Per le Olimpiadi di Londra 2012 occorrerà attendere ancora qualche mese, ma nel frattempo l'Italia si aggiudica già il record europeo per la più alta pressione fiscale sul lavoro: 42,6%. In sostanza, per ogni mille euro guadagnati dai lavoratori dipendenti italiani, 426 euro è l'ammontare delle tasse che vengono fagocitate dalle casse dello stato.
A confermare questo record negativo ci ha pensato l'ufficio studi della Cgia di Mestre che ha misurato l'incidenza delle tasse e dei contributi previdenziali sullo stipendio medio di un operaio e di un impiegato italiano. Il risultato è sconcertante: numeri alla mano, il prelievo fiscale supera della metà gli stipendi e i salari lordi degli italiani.
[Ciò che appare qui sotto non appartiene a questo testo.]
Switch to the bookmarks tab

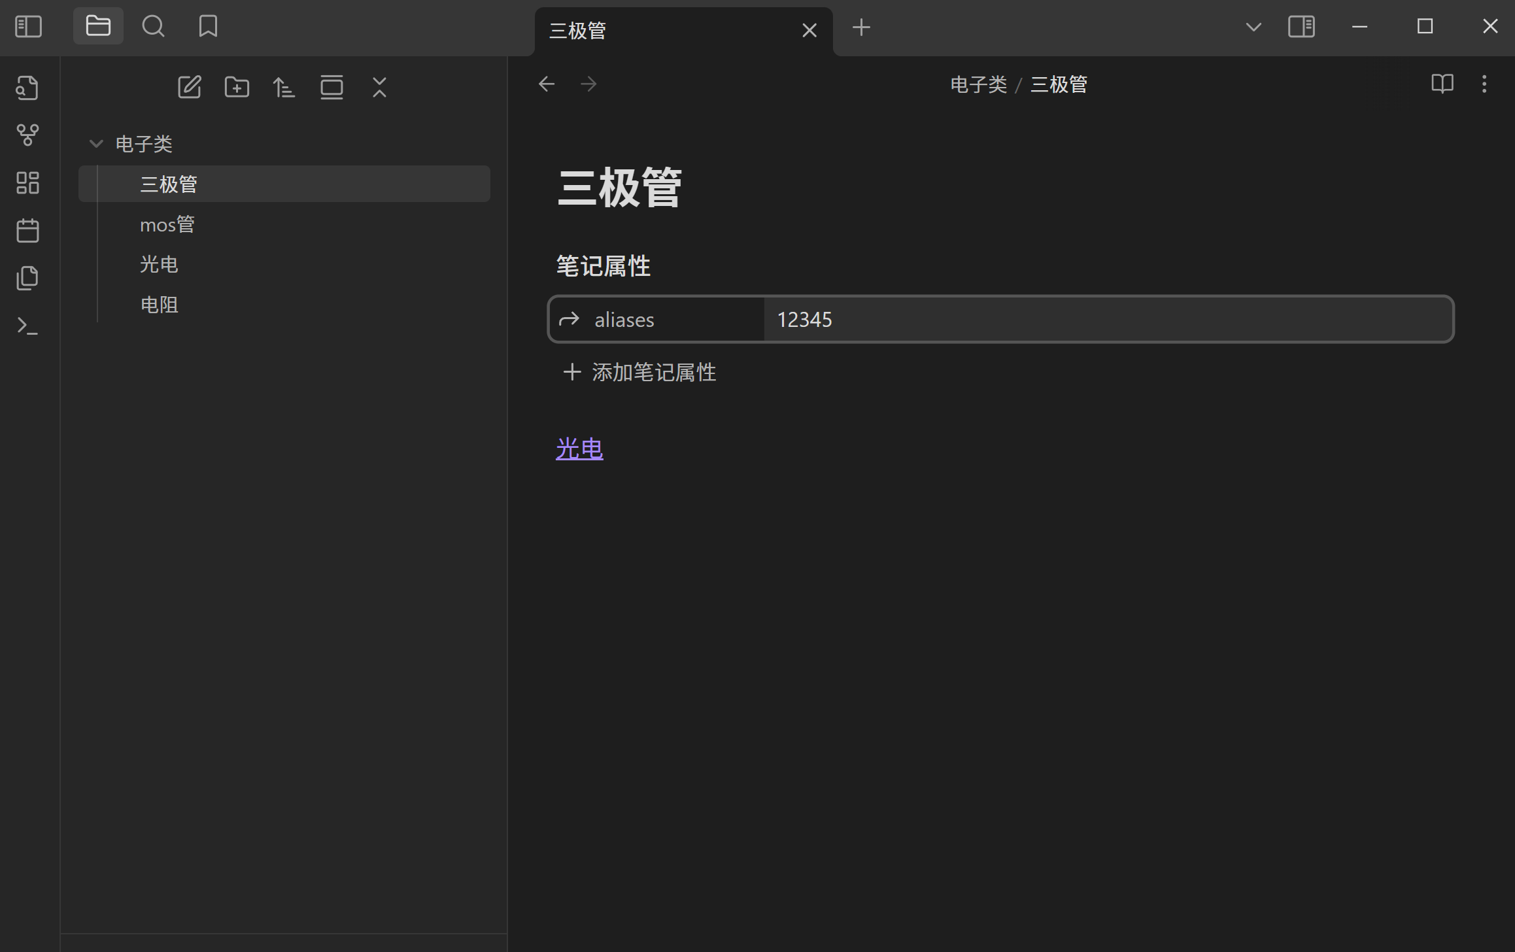click(208, 27)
Ecco nel dettaglio i casi presi in esame dall'associazione dei piccoli imprenditori e artigiani mestrini: un operaio occupato nell'industria con uno stipendio mensile netto di 1.226 euro, costa al suo titolare ben 2.241 euro. L'importo, infatti, come spiegano dalla Cgia, è dato dalla somma della retribuzione lorda presa ad esempio, in questo caso 1.672 euro e dal prelievo a carico del datore di lavoro, in questo caso pari a circa 568 euro. Le cose non vanno meglio nemmeno ad un ipotetico impiegato in una azienda industriale che porti a casa 1.620 euro mensili netti. Il costo a carico del datore di lavoro, in questo caso, è di ben 3.050 euro, anche qui frutto della somma tra la retribuzione lorda (2.312 euro) e il prelievo a carico del suo titolare (738 euro).
«Bisogna abbassare il carico fiscale e contributivo sui salari e gli stipendi» dichiara Giuseppe Bortolussi, segretario della Cgia. «Solo lasciando più soldi in tasca agli italiani - prosegue - abbiamo la possibilità di rilanciare i consumi». Secondo Bortolussi la crisi grava moltissimo sul nostro paese, soprattutto dal punto di vista occupazionale, anche perché continuano a calare i consumi. Meno si acquista, più si sta a casa. Più si sta a casa, meno si spende. Dobbiamo scardinare questo circolo vizioso per scongiurare di scivolare dentro una fase depressiva».
Ma non basta: un costo del lavoro così elevato non si ripercuote soltanto sui consumi, ma anche sugli investimenti dall'estero e sul proliferare del lavoro nero. Più tasse sul lavoro significano infatti un minor interesse delle aziende straniere a creare occupazione in Italia. Ma anche un maggior disincentivo all'assunzione "regolare", con il conseguente "Far West" del sommerso, e dello sfruttamento di lavoratori sottopagati.